Creating volumes to stock events
![](path)

In [0]:
spark.sql("""
CREATE VOLUME IF NOT EXISTS workspace.raw_events.events_tmp_25_11_14
COMMENT 'Temporary raw events volume for the streaming demo'
""")

spark.sql("""
CREATE VOLUME IF NOT EXISTS workspace.checkpoints.events_by_action_demo
COMMENT 'Checkpoint storage for the streaming demo'
""")


In [0]:
from datetime import datetime

# --- 1. Catalog and schemas ---
catalog = "workspace"                     # main catalog you are using
uc_schema_raw_events = "raw_events"       # schema to store raw input data
db_schema_checkpoints = "checkpoints"     # schema to store streaming checkpoints
stream_name = "events_by_action_demo"     # logical name of the streaming job

# --- 2. Create schemas if they do not exist ---
spark.sql(f"CREATE SCHEMA IF NOT EXISTS {catalog}.{uc_schema_raw_events}")
spark.sql(f"CREATE SCHEMA IF NOT EXISTS {catalog}.{db_schema_checkpoints}")

# --- 3. Create a temporary volume for today's raw data ---
raw_events_volume_time = datetime.now()
raw_events_volume = f"events_tmp_{raw_events_volume_time.strftime('%y_%m_%d')}"

spark.sql(f"""
CREATE VOLUME IF NOT EXISTS {catalog}.{uc_schema_raw_events}.{raw_events_volume}
COMMENT 'Temporary raw events volume for this streaming demo'
""")

# --- 4. Define full UC paths for data and checkpoint ---
raw_data_path = f"/Volumes/{catalog}/{uc_schema_raw_events}/{raw_events_volume}"
checkpoint_path = f"/Volumes/{catalog}/{db_schema_checkpoints}/{stream_name}"

print("Raw data path :", raw_data_path)
print("Checkpoint path :", checkpoint_path)

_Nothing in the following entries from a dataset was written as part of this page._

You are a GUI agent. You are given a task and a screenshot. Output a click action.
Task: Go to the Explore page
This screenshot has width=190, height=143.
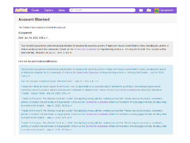49,10
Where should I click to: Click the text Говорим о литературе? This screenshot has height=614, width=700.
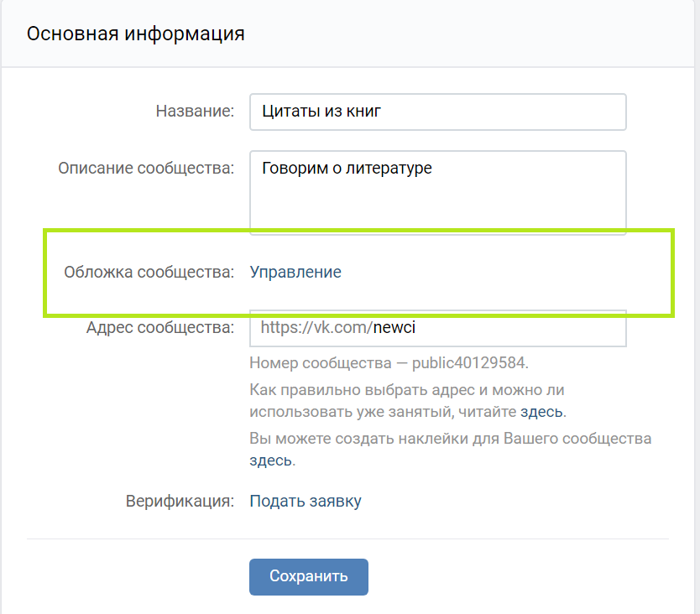pyautogui.click(x=347, y=168)
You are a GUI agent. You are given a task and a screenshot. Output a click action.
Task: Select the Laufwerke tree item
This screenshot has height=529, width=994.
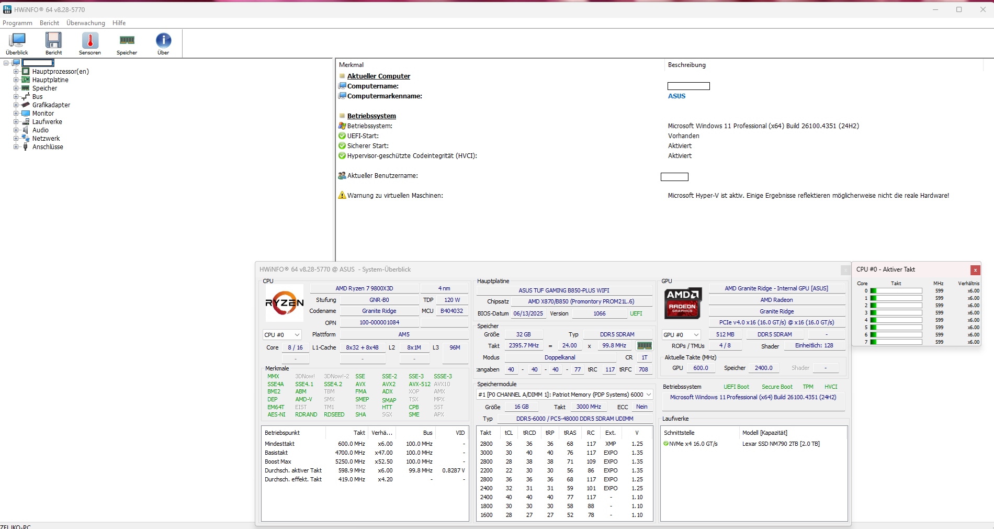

# --- 5. Read the data stream ---
events_stream = (
    spark.readStream
        .schema(schema)                   # use the predefined schema
        .option("maxFilesPerTrigger", 1)  # process one file at a time
        .json(events_path)                # read from the events dataset
)

# --- 6. Apply transformation ---
events_by_action_stream = (
    events_stream
    .groupBy("action")                    # group by action type
    .count()                              # count number of records per action
)

# --- 7. Start the streaming query and display live results ---
display(
    events_by_action_stream,
    checkpointLocation=checkpoint_path    # store progress in this checkpoint
)


Batch vs Streaming – Interpretation:
Both approaches produce the same final result because Spark Structured Streaming is built on the same API and execution logic as batch mode.
In batch mode, data is processed all at once.
In streaming mode, data is processed in small micro-batches, with the state maintained through checkpoints.
When the data source is static (as in this lab), the results are identical, but streaming can also handle sources that continuously grow in real time.